### ASSIGNED TASK
These entries are to be retyped in full, word for word.
**********
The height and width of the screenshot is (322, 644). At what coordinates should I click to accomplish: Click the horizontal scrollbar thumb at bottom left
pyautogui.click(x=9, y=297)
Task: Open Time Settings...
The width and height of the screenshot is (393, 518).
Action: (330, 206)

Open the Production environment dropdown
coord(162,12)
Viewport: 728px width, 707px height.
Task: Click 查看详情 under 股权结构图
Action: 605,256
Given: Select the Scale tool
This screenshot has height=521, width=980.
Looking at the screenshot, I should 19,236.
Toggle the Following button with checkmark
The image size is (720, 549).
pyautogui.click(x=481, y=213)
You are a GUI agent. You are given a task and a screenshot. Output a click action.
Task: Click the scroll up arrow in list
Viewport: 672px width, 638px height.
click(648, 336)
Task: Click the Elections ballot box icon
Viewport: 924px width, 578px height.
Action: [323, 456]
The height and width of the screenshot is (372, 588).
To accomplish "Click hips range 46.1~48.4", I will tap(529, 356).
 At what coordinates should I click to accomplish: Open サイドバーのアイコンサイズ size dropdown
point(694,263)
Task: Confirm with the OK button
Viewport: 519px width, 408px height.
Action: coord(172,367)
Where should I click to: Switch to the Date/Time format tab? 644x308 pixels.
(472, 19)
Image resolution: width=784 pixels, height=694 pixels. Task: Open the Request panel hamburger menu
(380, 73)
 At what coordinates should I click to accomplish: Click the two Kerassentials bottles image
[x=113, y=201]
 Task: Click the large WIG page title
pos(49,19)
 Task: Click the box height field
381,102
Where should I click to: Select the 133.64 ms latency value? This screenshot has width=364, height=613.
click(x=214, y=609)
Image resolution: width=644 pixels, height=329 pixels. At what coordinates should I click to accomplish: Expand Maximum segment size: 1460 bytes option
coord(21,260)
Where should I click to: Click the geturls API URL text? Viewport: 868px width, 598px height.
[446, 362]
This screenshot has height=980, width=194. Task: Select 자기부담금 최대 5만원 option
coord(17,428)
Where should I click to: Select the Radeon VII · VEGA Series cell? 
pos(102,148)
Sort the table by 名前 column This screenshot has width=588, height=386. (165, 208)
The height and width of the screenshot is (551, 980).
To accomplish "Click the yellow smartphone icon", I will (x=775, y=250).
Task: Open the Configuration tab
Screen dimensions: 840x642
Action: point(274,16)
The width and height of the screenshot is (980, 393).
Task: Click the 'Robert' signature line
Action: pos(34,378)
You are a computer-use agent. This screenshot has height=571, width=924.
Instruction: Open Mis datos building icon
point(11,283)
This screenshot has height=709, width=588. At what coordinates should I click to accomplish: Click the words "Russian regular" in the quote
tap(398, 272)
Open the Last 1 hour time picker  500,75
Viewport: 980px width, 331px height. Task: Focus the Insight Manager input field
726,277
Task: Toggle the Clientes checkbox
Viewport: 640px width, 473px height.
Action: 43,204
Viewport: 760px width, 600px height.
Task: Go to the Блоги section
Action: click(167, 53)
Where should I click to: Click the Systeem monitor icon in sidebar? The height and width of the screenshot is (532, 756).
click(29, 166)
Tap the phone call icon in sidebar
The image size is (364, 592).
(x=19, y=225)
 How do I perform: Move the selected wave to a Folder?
**********
### OUTPUT BELOW
The height and width of the screenshot is (322, 644). At what coordinates should I click to accomplish: Click the horizontal scrollbar thumb at bottom left
pyautogui.click(x=9, y=297)
Task: Open Time Settings...
The width and height of the screenshot is (393, 518).
Action: (330, 206)

Open the Production environment dropdown
coord(162,12)
Viewport: 728px width, 707px height.
Task: Click 查看详情 under 股权结构图
Action: 605,256
Given: Select the Scale tool
This screenshot has height=521, width=980.
Looking at the screenshot, I should 19,236.
Toggle the Following button with checkmark
The image size is (720, 549).
pyautogui.click(x=481, y=213)
You are a GUI agent. You are given a task and a screenshot. Output a click action.
Task: Click the scroll up arrow in list
Viewport: 672px width, 638px height.
click(648, 336)
Task: Click the Elections ballot box icon
Viewport: 924px width, 578px height.
Action: [323, 456]
The height and width of the screenshot is (372, 588).
To accomplish "Click hips range 46.1~48.4", I will tap(529, 356).
 At what coordinates should I click to accomplish: Open サイドバーのアイコンサイズ size dropdown
point(694,263)
Task: Confirm with the OK button
Viewport: 519px width, 408px height.
Action: coord(172,367)
Where should I click to: Switch to the Date/Time format tab? 644x308 pixels.
(472, 19)
Image resolution: width=784 pixels, height=694 pixels. Task: Open the Request panel hamburger menu
(380, 73)
 At what coordinates should I click to accomplish: Click the two Kerassentials bottles image
[x=113, y=201]
 Task: Click the large WIG page title
pos(49,19)
 Task: Click the box height field
381,102
Where should I click to: Select the 133.64 ms latency value? This screenshot has width=364, height=613.
click(x=214, y=609)
Image resolution: width=644 pixels, height=329 pixels. At what coordinates should I click to accomplish: Expand Maximum segment size: 1460 bytes option
coord(21,260)
Where should I click to: Click the geturls API URL text? Viewport: 868px width, 598px height.
[446, 362]
This screenshot has height=980, width=194. Task: Select 자기부담금 최대 5만원 option
coord(17,428)
Where should I click to: Select the Radeon VII · VEGA Series cell? 
pos(102,148)
Sort the table by 名前 column This screenshot has width=588, height=386. (165, 208)
The height and width of the screenshot is (551, 980).
To accomplish "Click the yellow smartphone icon", I will (x=775, y=250).
Task: Open the Configuration tab
Screen dimensions: 840x642
Action: point(274,16)
The width and height of the screenshot is (980, 393).
Task: Click the 'Robert' signature line
Action: pos(34,378)
You are a computer-use agent. This screenshot has height=571, width=924.
Instruction: Open Mis datos building icon
point(11,283)
This screenshot has height=709, width=588. At what coordinates should I click to accomplish: Click the words "Russian regular" in the quote
tap(398, 272)
Open the Last 1 hour time picker  500,75
Viewport: 980px width, 331px height. Task: Focus the Insight Manager input field
726,277
Task: Toggle the Clientes checkbox
Viewport: 640px width, 473px height.
Action: 43,204
Viewport: 760px width, 600px height.
Task: Go to the Блоги section
Action: click(167, 53)
Where should I click to: Click the Systeem monitor icon in sidebar? The height and width of the screenshot is (532, 756).
click(29, 166)
Tap the phone call icon in sidebar
The image size is (364, 592).
(x=19, y=225)
 How do I perform: Move the selected wave to a Folder?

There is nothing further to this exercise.